Problem 1
From the mailing-list message about the index_delete_sort_cmp() crash, list every person named.
Problem 2
Check each statement against the mailing-list message about the index_delete_sort_cmp() crash and answer yes or no, quoting the words that decide it.
(a) The message was sent by Andres Freund.
(b) The quoted passage states that its writer is not at all sure a problematic scenario exists.
(c) The message claims that a disconnected heap tuple can be accessed from an index scan.
Problem 3
Write what comes next in the mailing-list message about the index_delete_sort_cmp() crash, starting after its final sentence.

[START OF Extract provided]

Re: BUG #17255: Server crashes in index_delete_sort_cmp() due to race condition with vacuum

Поиск
Список
Период
Сортировка
От Peter Geoghegan
Тема Re: BUG #17255: Server crashes in index_delete_sort_cmp() due to race condition with vacuum
Дата
Msg-id CAH2-WzmxQMHs9e61Qg0b7admeQc0y+ne_xxAxTLtvmHiJ=FQiA@mail.gmail.com
обсуждение исходный текст
Ответ на Re: BUG #17255: Server crashes in index_delete_sort_cmp() due to race condition with vacuum  (Andres Freund <andres@anarazel.de>)
Ответы Re: BUG #17255: Server crashes in index_delete_sort_cmp() due to race condition with vacuum  (Andres Freund <andres@anarazel.de>)
Re: BUG #17255: Server crashes in index_delete_sort_cmp() due to race condition with vacuum  (Dmitry Dolgov <9erthalion6@gmail.com>)
Список pgsql-bugs
On Fri, Nov 12, 2021 at 2:29 PM Andres Freund <andres@anarazel.de> wrote:
> With subtransactions abort is a bit more complicated than with plain
> transactions. I'm not at all sure a problematic scenario exists, but I
> wouldn't want to rely on it.

What would it actually mean to rely on it, or to not rely on it?

As I've pointed out many times already, a disconnected heap tuple
cannot be accessed from an index scan -- this is something that you
*can* rely on, because we've performed exactly the same steps as
heap_hot_search_buffer() would in making that determination. When you
talk about what HTSV thinks of the tuple, you're merely talking about
how to behave in the event of a specific form of HOT chain corruption
(a theoretical background risk for HOT chains that's nothing new).

This is a question of trade-offs around adding defensive checks and so
on. It is not a question of making the corruption itself any less
likely (unless early detection allows the user to prevent further
corruption). I'm a bit confused here, because it sounds like you might
not agree with that.

[END OF Extract provided]
[START OF Provided material]

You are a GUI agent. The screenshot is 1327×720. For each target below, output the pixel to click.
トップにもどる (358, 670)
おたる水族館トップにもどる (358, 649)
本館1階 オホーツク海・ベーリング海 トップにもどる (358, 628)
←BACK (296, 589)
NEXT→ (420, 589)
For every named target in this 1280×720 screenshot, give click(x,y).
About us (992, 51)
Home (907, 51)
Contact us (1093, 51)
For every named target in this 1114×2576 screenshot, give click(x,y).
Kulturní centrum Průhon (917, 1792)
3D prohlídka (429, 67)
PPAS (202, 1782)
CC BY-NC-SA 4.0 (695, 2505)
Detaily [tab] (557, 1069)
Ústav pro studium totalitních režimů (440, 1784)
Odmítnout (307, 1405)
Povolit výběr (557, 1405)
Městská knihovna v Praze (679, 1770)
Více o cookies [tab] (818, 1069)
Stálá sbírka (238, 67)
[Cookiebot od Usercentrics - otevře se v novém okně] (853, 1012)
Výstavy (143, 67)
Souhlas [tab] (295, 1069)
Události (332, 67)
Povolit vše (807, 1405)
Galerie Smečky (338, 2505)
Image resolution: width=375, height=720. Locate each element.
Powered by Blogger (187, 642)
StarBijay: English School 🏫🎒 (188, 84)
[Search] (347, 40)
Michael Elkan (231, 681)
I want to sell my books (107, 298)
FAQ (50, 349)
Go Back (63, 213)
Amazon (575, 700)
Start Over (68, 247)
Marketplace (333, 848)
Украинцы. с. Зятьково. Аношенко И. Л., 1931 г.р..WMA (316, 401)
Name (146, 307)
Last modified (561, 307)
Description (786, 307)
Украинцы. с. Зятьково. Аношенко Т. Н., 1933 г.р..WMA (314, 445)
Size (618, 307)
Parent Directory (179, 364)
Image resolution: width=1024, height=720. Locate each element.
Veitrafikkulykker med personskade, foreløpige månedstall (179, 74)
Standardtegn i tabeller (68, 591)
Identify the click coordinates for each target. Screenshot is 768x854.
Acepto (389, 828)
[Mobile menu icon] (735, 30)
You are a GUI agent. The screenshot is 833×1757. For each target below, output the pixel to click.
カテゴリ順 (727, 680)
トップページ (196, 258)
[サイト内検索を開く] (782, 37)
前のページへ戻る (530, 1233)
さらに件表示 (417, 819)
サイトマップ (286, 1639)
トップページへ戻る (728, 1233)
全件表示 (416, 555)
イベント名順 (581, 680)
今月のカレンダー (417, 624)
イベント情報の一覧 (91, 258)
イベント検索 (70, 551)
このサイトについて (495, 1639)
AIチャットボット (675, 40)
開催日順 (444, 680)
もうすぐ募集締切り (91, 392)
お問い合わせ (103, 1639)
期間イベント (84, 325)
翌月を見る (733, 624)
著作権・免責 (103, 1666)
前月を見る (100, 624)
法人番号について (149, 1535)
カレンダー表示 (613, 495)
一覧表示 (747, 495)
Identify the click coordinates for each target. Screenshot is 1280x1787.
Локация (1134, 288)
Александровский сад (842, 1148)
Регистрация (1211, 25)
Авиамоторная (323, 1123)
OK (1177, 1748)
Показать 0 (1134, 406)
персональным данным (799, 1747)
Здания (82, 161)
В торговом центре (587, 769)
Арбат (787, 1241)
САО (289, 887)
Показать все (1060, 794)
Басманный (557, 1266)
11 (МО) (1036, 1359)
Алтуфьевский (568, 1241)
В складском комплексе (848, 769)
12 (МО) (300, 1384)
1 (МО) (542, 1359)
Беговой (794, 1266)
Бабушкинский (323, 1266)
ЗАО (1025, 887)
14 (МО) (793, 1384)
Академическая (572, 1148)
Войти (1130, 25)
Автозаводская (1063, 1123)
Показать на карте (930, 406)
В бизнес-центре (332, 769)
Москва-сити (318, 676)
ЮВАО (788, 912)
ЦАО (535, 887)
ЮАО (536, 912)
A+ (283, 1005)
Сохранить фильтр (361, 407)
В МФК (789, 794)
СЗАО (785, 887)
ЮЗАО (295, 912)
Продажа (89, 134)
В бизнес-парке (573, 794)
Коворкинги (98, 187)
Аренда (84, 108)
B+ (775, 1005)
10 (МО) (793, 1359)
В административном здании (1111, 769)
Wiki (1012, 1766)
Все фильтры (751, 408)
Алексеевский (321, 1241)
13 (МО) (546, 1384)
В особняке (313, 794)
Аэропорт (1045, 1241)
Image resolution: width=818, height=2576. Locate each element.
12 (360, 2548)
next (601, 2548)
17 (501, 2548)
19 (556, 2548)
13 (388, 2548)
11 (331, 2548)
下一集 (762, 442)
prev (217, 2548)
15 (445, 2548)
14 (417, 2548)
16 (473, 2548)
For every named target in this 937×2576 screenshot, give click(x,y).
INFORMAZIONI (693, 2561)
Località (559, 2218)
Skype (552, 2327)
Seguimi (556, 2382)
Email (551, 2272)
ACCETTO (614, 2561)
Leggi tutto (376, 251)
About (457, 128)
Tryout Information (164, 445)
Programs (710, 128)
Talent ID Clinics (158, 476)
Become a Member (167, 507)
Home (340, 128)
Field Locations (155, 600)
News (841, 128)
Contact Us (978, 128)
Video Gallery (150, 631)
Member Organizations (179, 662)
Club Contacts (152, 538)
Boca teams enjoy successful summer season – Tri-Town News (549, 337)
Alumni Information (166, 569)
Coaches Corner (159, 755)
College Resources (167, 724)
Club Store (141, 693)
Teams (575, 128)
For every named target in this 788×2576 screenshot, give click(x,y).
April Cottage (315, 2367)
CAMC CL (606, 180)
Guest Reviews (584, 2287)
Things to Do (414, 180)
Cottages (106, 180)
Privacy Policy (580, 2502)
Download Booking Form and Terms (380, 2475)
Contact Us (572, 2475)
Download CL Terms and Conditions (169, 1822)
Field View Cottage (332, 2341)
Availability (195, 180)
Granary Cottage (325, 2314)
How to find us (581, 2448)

[END OF Provided material]

Exercise response 1
Peter Geoghegan, Andres Freund, Dmitry Dolgov

Exercise response 2
(a) No: "От Peter Geoghegan"
(b) Yes: "I'm not at all sure a problematic scenario exists"
(c) No: "a disconnected heap tuple cannot be accessed from an index scan"

Exercise response 3
> > Naturally, I also went through the exercise of trying to find a
> > counterexample, where pruning doesn't see a disconnected tuple as DEAD
> > in its HTSV. I could not get the assertion to fail with Alexander's
> > test case, nor with make check-world.
>
> I don't think that provides a meaningful coverage. Alexander's test has a
> quite limited set operations (which e.g. doesn't include an subxacts), and our
> own tests around subtransactions, and particularly concurrent subtransaction
> heavy work, is quite, uh, minimal.

It's a start.

We need to be pragmatic here. There is some uncertainty about what
HTSV might say about a disconnected tuple in the absence of
corruption, or there is a risk of a new problem like that coming up in
the future -- let's work within those confines, then. What do you want
to do about that? There aren't that many choices, since, to repeat,
the tuple is "morally" DEAD no matter what. Even with corruption, even
without corruption in the presence of some unanticipated corner case
with HTSV -- this is fundamental.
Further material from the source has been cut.